Records from a data collection
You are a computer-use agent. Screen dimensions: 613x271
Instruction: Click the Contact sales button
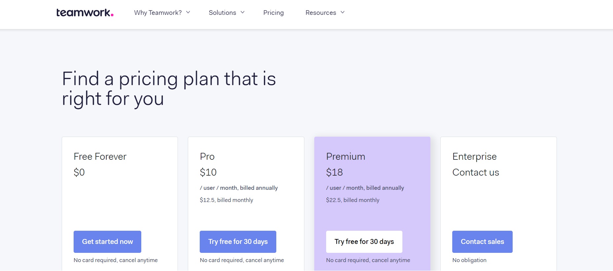click(482, 242)
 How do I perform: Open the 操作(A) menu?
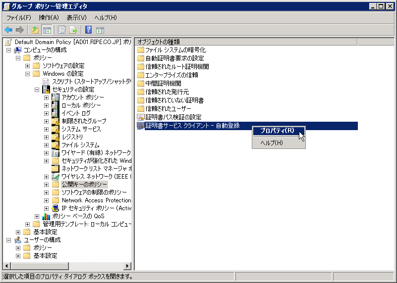49,18
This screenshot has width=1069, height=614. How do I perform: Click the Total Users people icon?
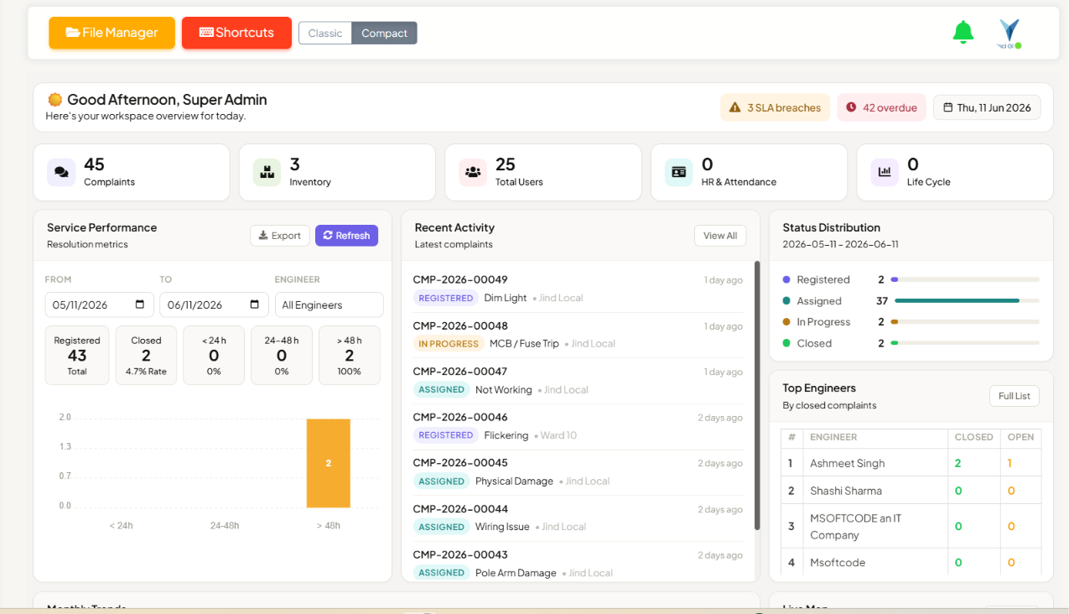coord(473,172)
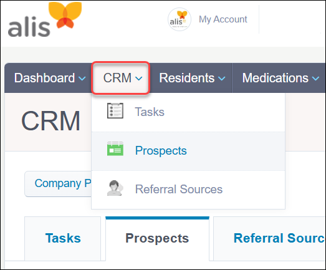Click the Referral Sources person icon
This screenshot has width=326, height=270.
click(115, 188)
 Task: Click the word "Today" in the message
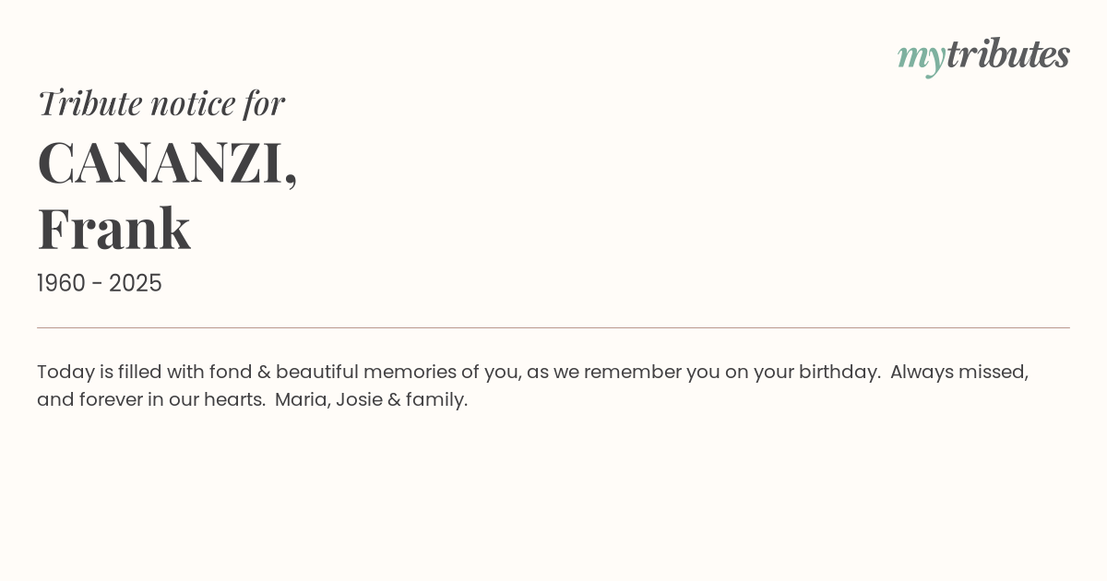pyautogui.click(x=65, y=373)
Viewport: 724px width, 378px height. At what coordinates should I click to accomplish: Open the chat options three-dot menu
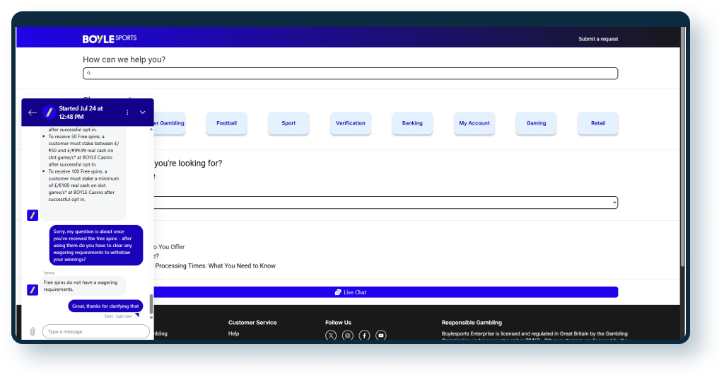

◆ Exercise: Above are the records; print them all exactly and keep the pictures out.

◆ Answer area:
You are a computer-use agent. Screen dimensions: 613x271
Instruction: Click the Contact sales button
click(482, 242)
 How do I perform: Open the 操作(A) menu?
49,18
This screenshot has width=1069, height=614. How do I perform: Click the Total Users people icon?
coord(473,172)
Click the Referral Sources person icon
This screenshot has width=326, height=270.
click(115, 188)
 Task: Click the word "Today" in the message
pyautogui.click(x=65, y=373)
Viewport: 724px width, 378px height. At what coordinates should I click to accomplish: Open the chat options three-dot menu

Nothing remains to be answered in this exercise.